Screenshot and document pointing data
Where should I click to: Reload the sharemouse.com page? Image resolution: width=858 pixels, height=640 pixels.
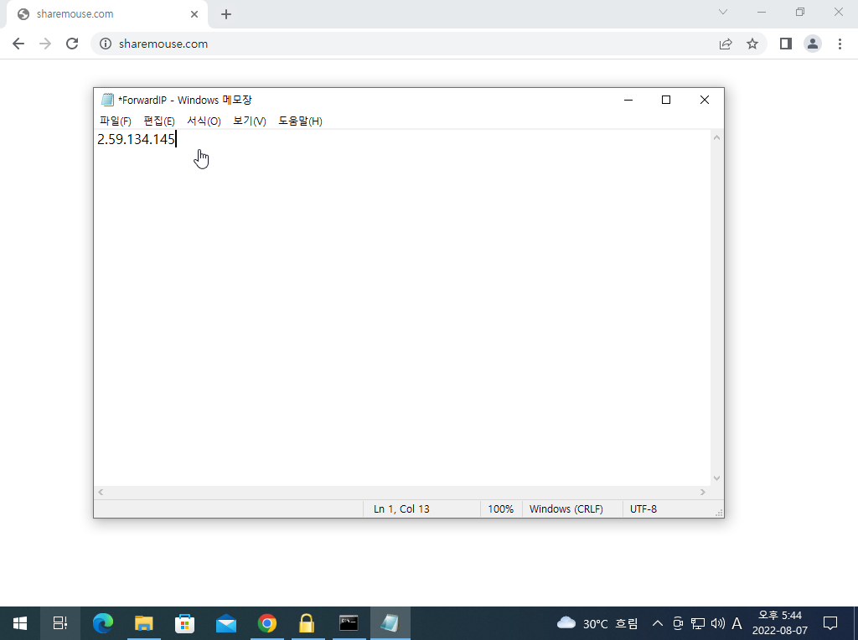pos(72,44)
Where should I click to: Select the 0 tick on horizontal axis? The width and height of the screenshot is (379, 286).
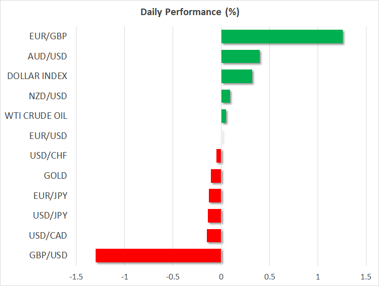[221, 276]
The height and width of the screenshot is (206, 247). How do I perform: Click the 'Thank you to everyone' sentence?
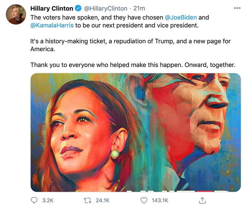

→ Directive
Collect every row above that contains the word "Where" and copy each one in full.

→ Response
Where should I click to: Reload the sharemouse.com page? Image resolution: width=858 pixels, height=640 pixels.
Where should I click to: Select the 0 tick on horizontal axis? The width and height of the screenshot is (379, 286).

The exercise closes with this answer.